A paradox? Or a wrong definition?

Let $A$ be a commutative ring with $1 \neq 0$. Then writing $V(1) = V((1))$, we have $\bigcap_{\mathfrak{p} \in V(1)}\mathfrak{p} = \sqrt{(1)} = (1)$.

But then $\bigcap_{\mathfrak{p} \in V(1)}\mathfrak{p} = \{x : x \in \mathfrak{p} \text{ for all prime ideals } \mathfrak{p} \supseteq (1)\} \supseteq \text{Set}$, where the last containment is justified since there is no prime ideal that contains $(1) = A$, so $x$ can be anything by vacuous truth.

I had a similar confusion like this in my topology course, but the answer that I heard from my teacher was that "of course, $A$ is the universe that we consider," so $\bigcap_{\mathfrak{p} \in V(1)}\mathfrak{p} = \{x \in A : x \in \mathfrak{p} \text{ for all prime ideals } \mathfrak{p} \supseteq (1)\} = (1)$.

But then why "pure" definition from (naive) set theory fails and forces us to consider $A$ as the ambient space?

Consider the defining formula for the class $\bigcap\cal S$, where $\cal S$ is a collection of sets:

$$\bigcap\mathcal S=\{x\mid\forall S\in\mathcal S, x\in S\}$$

When $\cal S=\varnothing$, the assumption is satisfied by every object in the universe. And as we know, the collection of all objects in the universe is not a set. Therefore $\bigcap\varnothing$ is not a set, it doesn't "exist" in the sense that we want it to exist.

But if we agree that the ambient space is $A$ itself, our ring, then this is just all the objects which are in $A$, that is to say $A$ itself. Since $A$ exists, it is a set, it's fine.

When we agree on an ambient space, we actually say that whatever formula is used to pick whatever elements, they will always be members of that ambient space. So if we agree that $A$ is our ambient space, and $\cal S$ is a collection sets, then we actually write:

$$\bigcap\mathcal S=\{x\in A\mid\forall S\in\mathcal S, x\in S\}$$

Now the empty intersection would be $A$ itself, which we assume is a set.

Also see:

• In NBG, you may consider it to be a class, and then it exists and the paradox remains, right? I think, one has then to define $\bigcap \mathcal{A} = \{x ∈ \text{Set};\; ∀A ∈ \mathcal{A}: x ∈ A\}$, right? Hm, this does not resolve the paradox. – k.stm May 23 '13 at 5:39
• Even in $\sf NBG$, only sets are allowed to be members of other classes. So by writing $x\in ...$ you immediately have that $x$ is a set. – Asaf Karagila May 23 '13 at 5:41
• @K.Stm. What's NBG? – Gil May 23 '13 at 5:41
• @Gil: You asked why the naive definition fails. It fails because otherwise you end up with a proper class, which is certainly not a subset of your ring, $A$. In fact the only way to assure that you end up with a subset of $A$, which is what you want, is to bound the ambient space by a subset of $A$. Since any proper subset will definitely lose information, you have to use $A$ itself. – Asaf Karagila May 23 '13 at 6:36
• @Gil: It's not mentioned anywhere. This is one of these things that should be "clear from context". We are interested in ideals of $A$, so they are subsets of $A$. Therefore we take the ambient universe as $A$. – Asaf Karagila May 23 '13 at 6:50

I think the following is what Asaf Karagila means (of course, I am not going to select my answer).
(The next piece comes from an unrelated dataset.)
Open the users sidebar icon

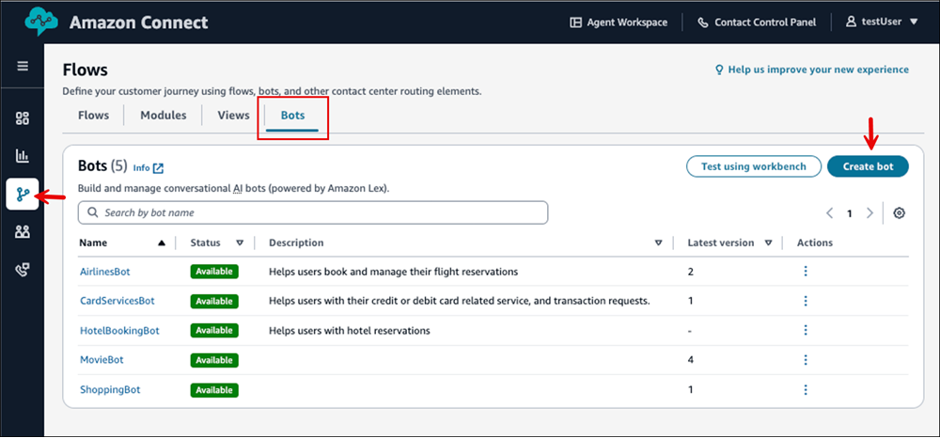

Definition. Let $\{X_{\alpha}\}_{\alpha \in I}$ be a collection of subsets of $A$. We define $\bigcap_{\alpha \in I}X_{\alpha} := \{x \in A : x \in X_{\beta} \text{ for all } \beta \in I\}$.

Now, the problem I had can be resolved by reading "$\mathfrak{p} \in V(1)$" as "prime ideal $\mathfrak{p}$ of $A$ that contains $(1)$," which again can be paraphrased as "a subset $\mathfrak{p}$ of $A$ that is a prime ideal and contains $(1)$."